**STATED PROBLEM**
Copy out word for word the lines of the data below, beginning with the line containing "Where should I click to: Click the red" and continuing through the end of the data.

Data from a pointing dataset
— Start —

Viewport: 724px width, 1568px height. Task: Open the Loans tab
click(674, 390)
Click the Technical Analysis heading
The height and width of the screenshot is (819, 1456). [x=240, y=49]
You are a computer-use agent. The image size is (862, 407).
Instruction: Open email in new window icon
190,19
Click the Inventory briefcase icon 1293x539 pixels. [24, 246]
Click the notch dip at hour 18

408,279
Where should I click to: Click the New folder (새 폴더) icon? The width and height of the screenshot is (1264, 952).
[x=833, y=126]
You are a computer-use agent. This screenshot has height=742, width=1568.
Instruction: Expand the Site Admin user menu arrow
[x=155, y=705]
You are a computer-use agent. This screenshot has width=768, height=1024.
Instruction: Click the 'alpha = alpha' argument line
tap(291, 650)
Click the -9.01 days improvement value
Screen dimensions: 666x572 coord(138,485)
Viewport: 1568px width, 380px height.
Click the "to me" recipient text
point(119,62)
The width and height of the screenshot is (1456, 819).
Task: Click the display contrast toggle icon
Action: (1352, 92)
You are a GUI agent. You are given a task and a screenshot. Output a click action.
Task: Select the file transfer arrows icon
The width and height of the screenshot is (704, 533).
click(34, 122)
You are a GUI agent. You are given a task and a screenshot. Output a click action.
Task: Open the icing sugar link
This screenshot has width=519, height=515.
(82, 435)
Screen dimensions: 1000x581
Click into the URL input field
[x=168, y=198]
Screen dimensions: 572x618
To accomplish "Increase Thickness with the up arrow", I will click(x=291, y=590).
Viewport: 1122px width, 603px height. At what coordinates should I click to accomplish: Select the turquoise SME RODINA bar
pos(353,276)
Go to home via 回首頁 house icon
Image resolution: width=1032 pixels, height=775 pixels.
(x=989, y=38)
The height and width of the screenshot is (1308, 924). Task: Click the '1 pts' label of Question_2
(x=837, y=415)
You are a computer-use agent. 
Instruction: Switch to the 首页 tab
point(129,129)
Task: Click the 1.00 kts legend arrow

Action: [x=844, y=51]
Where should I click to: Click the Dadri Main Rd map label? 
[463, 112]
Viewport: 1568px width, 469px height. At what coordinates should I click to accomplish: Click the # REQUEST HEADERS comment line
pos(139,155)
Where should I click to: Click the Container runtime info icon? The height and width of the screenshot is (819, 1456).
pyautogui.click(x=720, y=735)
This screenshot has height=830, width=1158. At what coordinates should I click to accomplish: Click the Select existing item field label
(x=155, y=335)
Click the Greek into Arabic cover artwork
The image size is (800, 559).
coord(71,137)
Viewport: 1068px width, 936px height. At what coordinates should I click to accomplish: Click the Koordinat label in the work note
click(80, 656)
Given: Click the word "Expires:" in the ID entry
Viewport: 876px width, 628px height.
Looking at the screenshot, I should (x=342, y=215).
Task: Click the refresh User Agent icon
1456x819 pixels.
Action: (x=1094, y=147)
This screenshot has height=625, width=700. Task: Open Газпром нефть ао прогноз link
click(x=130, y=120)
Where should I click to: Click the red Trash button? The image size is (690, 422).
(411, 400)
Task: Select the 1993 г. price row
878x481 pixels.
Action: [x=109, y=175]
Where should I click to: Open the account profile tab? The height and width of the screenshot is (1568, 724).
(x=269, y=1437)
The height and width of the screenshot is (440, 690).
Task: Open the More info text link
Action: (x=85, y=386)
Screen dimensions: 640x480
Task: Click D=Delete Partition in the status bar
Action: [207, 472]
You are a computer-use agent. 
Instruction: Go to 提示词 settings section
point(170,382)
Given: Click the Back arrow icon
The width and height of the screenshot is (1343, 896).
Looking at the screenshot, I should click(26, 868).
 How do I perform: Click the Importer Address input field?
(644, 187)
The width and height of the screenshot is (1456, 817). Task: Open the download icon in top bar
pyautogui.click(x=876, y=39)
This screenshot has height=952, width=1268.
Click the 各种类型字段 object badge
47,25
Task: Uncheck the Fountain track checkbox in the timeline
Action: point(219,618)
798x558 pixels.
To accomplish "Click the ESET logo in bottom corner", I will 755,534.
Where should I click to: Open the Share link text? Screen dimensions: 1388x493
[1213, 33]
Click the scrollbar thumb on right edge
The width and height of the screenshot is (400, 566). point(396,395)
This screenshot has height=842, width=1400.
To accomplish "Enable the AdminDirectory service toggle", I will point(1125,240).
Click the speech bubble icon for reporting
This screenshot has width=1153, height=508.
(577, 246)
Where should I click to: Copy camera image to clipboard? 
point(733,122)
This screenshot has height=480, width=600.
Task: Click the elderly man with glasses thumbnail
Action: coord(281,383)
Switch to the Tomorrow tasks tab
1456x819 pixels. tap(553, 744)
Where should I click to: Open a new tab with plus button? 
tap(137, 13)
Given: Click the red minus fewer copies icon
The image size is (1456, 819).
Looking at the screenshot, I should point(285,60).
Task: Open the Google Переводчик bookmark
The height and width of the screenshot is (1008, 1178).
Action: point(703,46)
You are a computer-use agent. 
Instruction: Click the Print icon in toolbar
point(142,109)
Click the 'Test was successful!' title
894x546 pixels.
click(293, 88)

— End —

**FULL ANSWER**
Where should I click to: Click the red Trash button? The image size is (690, 422).
(411, 400)
Task: Select the 1993 г. price row
878x481 pixels.
Action: [x=109, y=175]
Where should I click to: Open the account profile tab? The height and width of the screenshot is (1568, 724).
(x=269, y=1437)
The height and width of the screenshot is (440, 690).
Task: Open the More info text link
Action: (x=85, y=386)
Screen dimensions: 640x480
Task: Click D=Delete Partition in the status bar
Action: [207, 472]
You are a computer-use agent. 
Instruction: Go to 提示词 settings section
point(170,382)
Given: Click the Back arrow icon
The width and height of the screenshot is (1343, 896).
Looking at the screenshot, I should click(26, 868).
 How do I perform: Click the Importer Address input field?
(644, 187)
The width and height of the screenshot is (1456, 817). Task: Open the download icon in top bar
pyautogui.click(x=876, y=39)
This screenshot has height=952, width=1268.
Click the 各种类型字段 object badge
47,25
Task: Uncheck the Fountain track checkbox in the timeline
Action: point(219,618)
798x558 pixels.
To accomplish "Click the ESET logo in bottom corner", I will 755,534.
Where should I click to: Open the Share link text? Screen dimensions: 1388x493
[1213, 33]
Click the scrollbar thumb on right edge
The width and height of the screenshot is (400, 566). point(396,395)
This screenshot has height=842, width=1400.
To accomplish "Enable the AdminDirectory service toggle", I will point(1125,240).
Click the speech bubble icon for reporting
This screenshot has width=1153, height=508.
(577, 246)
Where should I click to: Copy camera image to clipboard? 
point(733,122)
This screenshot has height=480, width=600.
Task: Click the elderly man with glasses thumbnail
Action: coord(281,383)
Switch to the Tomorrow tasks tab
1456x819 pixels. tap(553, 744)
Where should I click to: Open a new tab with plus button? 
tap(137, 13)
Given: Click the red minus fewer copies icon
The image size is (1456, 819).
Looking at the screenshot, I should point(285,60).
Task: Open the Google Переводчик bookmark
The height and width of the screenshot is (1008, 1178).
Action: point(703,46)
You are a computer-use agent. 
Instruction: Click the Print icon in toolbar
point(142,109)
Click the 'Test was successful!' title
894x546 pixels.
click(293, 88)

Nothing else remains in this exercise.